3. The Apostolic Rationale

In 1839, shortly after his return to Dundee from a mission to the Jews in Palestine, Robert Murray M'Cheyne preached from Romans 1:16 a sermon entitled Our Duty to Israel. In it M'Cheyne outlined why Christians must continue to take the gospel first to the Jews. He reminded his congregation that judgement will begin with Israel (Romans 2.6-10). Then he went on to show that it is God-like to care for the Jews, "Should we not give them the same place in our heart which God gives them in his heart?"

Also in 1839 a remarkable openness to the gospel existed in many Jewish homes. In lands where Protestant witness to gentiles would have brought down the wrath of the authorities, the door to Israel was wide open.

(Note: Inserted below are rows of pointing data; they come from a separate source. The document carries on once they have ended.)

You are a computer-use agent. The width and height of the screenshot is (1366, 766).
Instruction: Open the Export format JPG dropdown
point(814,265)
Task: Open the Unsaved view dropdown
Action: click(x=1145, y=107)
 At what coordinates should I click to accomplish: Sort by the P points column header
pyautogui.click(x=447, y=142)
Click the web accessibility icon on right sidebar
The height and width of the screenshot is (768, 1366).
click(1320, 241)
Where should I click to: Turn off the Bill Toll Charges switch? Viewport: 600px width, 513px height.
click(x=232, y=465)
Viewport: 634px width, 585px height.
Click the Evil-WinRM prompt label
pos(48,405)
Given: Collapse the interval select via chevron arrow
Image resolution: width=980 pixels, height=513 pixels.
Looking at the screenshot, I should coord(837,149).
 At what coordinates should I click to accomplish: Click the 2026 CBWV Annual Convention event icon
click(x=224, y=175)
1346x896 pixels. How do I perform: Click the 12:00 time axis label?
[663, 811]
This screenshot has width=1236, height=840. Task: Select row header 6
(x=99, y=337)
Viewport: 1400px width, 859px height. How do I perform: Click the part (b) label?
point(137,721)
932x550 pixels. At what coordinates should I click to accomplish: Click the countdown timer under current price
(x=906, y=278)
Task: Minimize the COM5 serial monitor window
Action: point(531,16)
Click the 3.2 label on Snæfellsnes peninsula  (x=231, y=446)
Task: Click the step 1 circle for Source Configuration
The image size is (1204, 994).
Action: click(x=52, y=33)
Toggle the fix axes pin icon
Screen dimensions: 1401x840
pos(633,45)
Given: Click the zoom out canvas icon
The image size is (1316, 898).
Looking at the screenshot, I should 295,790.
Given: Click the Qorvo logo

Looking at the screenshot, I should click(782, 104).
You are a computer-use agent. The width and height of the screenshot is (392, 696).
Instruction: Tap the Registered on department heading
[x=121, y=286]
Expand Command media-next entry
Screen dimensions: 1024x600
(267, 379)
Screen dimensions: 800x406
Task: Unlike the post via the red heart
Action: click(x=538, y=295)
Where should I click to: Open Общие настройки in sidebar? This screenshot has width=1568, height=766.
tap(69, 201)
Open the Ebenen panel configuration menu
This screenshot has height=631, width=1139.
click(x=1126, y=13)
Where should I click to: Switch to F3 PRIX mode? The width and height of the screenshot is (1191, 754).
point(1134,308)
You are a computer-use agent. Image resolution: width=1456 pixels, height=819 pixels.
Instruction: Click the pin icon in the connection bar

The climax of his argument was: "they will give life to a dead world". M'Cheyne observed the phenomenon of Jewish preservation. Scattered through the world by persecution and intolerance, the Jewish people had an acquaintance with other nations but had maintained their own identity where many others had lost theirs. If ever there was a race specially fitted to be missionaries to the world it would seem to be them. Speculation aside, did Scripture justify such a view?

M'Cheyne drew arguments from the prophets to demonstrate how the Jewish people, restored to faith and under obedience to the Messiah, should be a means of great blessing to the world. He demonstrates this wider blessing in line with the promise of God to Abraham, "Those who bless you, I will bless". In a moving passage he applies this truth: "we must not only be evangelistic, but evangelistic as God would have us be - not only dispense the light on every hand, but dispense it first to the Jew.

"Then shall God revive his work in the midst of the years. Our land shall be refreshed ... The cobwebs of controversy shall be swept out of our sanctuaries, the jarrings and jealousies of our church turned into the harmony of praise, and our own souls become like a well-watered garden."

James Philip has written, "the argument is a fortiori: if Israel's rejection means gain for the world, how much more will their restoration mean to the world." On Romans 11:15 he adds, "So far as the Jews are concerned, even in their rejection and refusal of God's Son and their Messiah, they are still His chosen people; He is make them His instrument of light and salvation to the world (cf, Gen 12:3; Isa. 49:6)."* Just as Christ was rejected for our sakes, bearing the wrath of God in our place, so too he has made Israel "vessels of wrath" that they might become instruments of his mercy to a lost world.

Hudson Taylor illustrated his conviction that God's way was best by sending each year a cheque to the Mildmay Mission to the Jews inscribed "to the Jew first". Wilkinson wrote a cheque in the same sum and promptly returned it marked "and also to the Greek".

Today, we witness more missionary activity than ever before but the blessing is not commensurate with the activity. Why? Could it be that in doing God's work we are not following God's way? Are we willing to accept the challenge to radically rethink our contemporary world missions strategy? Or will we still miss the point and the blessing too?

*James Philip. The Power of God - An exposition of Paul's letter to the Romans. Glasgow. 1987.